What are the commonly used image compression methods in image processing?
So here comes the question, there is a most basic question, What is an image?
The images we encounter nowadays are mostly digital images (so we won’t discuss analog images anymore). What is a digital image? A digital image is an image composed of individual pixels. Take a look at the image below—what we see directly appears continuous, but when zoomed in, it becomes clear that the image is made up of small squares, and these small squares are called pixels. An image composed of individual pixels is a digital image. In fact, digital images have a stricter definition, but for now, it’s enough to grasp the most basic concept—just understand it.
In other words, to represent an image on a computer, we only need to represent the information of each pixel. We know that red, green, and blue (RGB) are the foundation of all other colors. All colors can be obtained by mixing these three colors in different proportions. Therefore, the information of each pixel is its RGB information. On a computer, the intensity of red, green, and blue is represented by 8-bit binary numbers, meaning red has 0–255 levels, and the same goes for green and blue. Different levels of RGB can display different colors. Each pixel includes all RGB information, requiring 24 bits of binary, hence it’s called 24-bit true color. So the number of bits stored for an image is 24 × the number of pixels.

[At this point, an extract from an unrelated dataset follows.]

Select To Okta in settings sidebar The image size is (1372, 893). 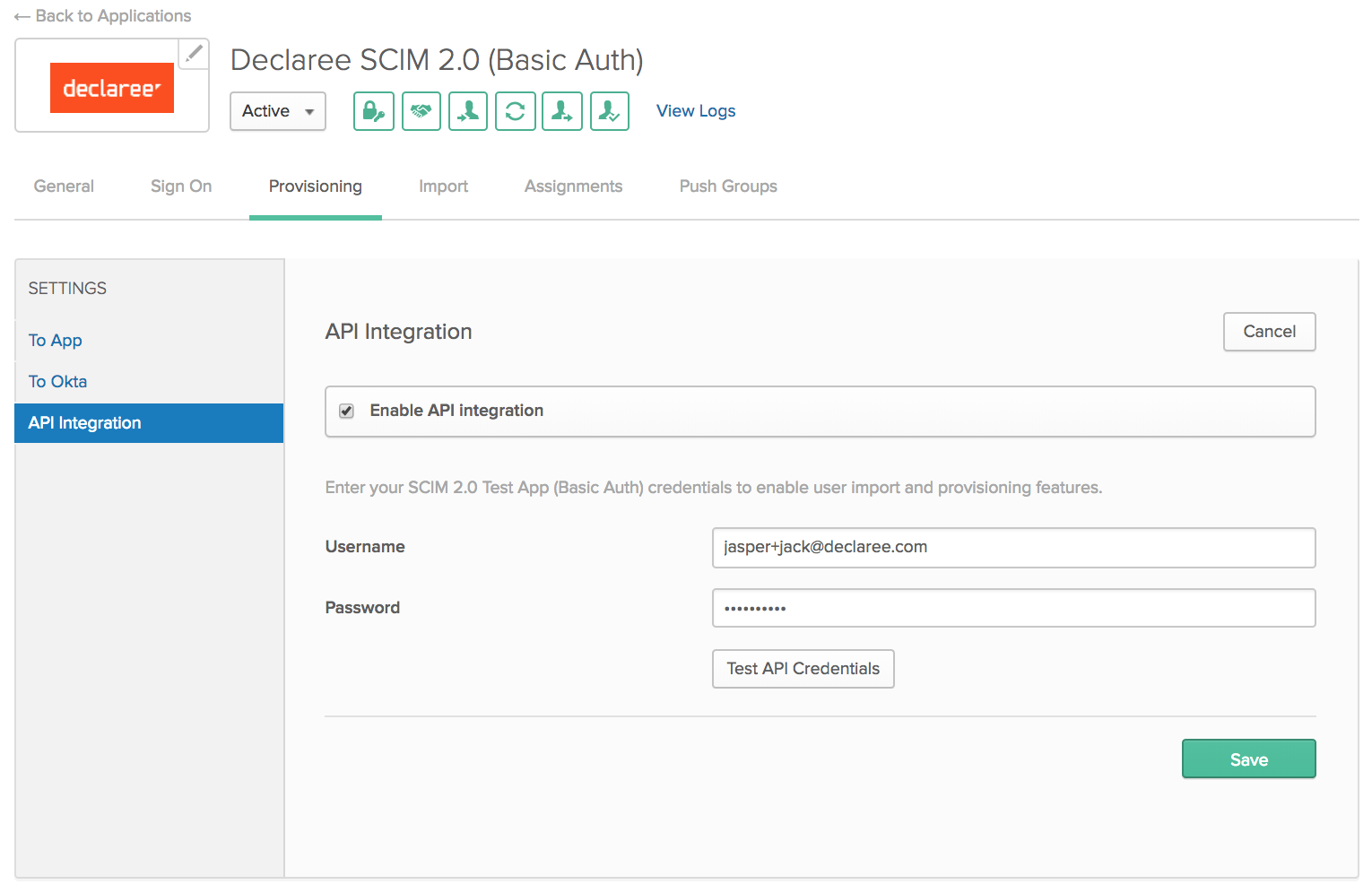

Besides the RGB color space, there is another color space called YUV. Here, “Y” represents luminance, while “U” and “V” represent chrominance, which describes the color and saturation of the image and specifies the pixel’s color. “Luminance” is derived from the RGB input signal by superimposing specific parts of the RGB signal. “Chrominance” defines two aspects of color—hue and saturation—represented by Cr and Cb, respectively. Cr reflects the difference between the red part of the RGB input signal and the luminance value of the RGB signal, while Cb reflects the difference between the blue part of the RGB input signal and the luminance value of the RGB signal. The human eye is more sensitive to luminance than chrominance, which allows for some reduction in chrominance information without being noticeable—this is one source of image compression. The importance of the YUV color space lies in the separation of its luminance signal (Y) and chrominance signals (U, V). If only the Y signal is present without U and V components, the resulting image is black and white.
The conversion between YUV and RGB is as follows:
Y = 0.257R + 0.504G + 0.098B + 16
Cr = V = 0.439R - 0.368G - 0.071B + 128
Cb = U = -0.148R - 0.291G + 0.439B + 128
B = 1.164(Y - 16) + 2.018(U - 28)
G = 1.164(Y - 16) - 0.813(V - 128) - 0.391(U - 128)
R = 1.164(Y - 16) + 1.596(V - 128)
The value ranges for RGB are 0~255, Y = 0~255, U = -122~+122, V = -157~+157. Moreover, YUV values are generally not integers and are difficult to store accurately on computers, leading to some degree of data loss. Therefore, images are primarily stored in RGB (24-bit true color BMP), while the YUV color space, being more aligned with human visual characteristics, is more meaningful for compression.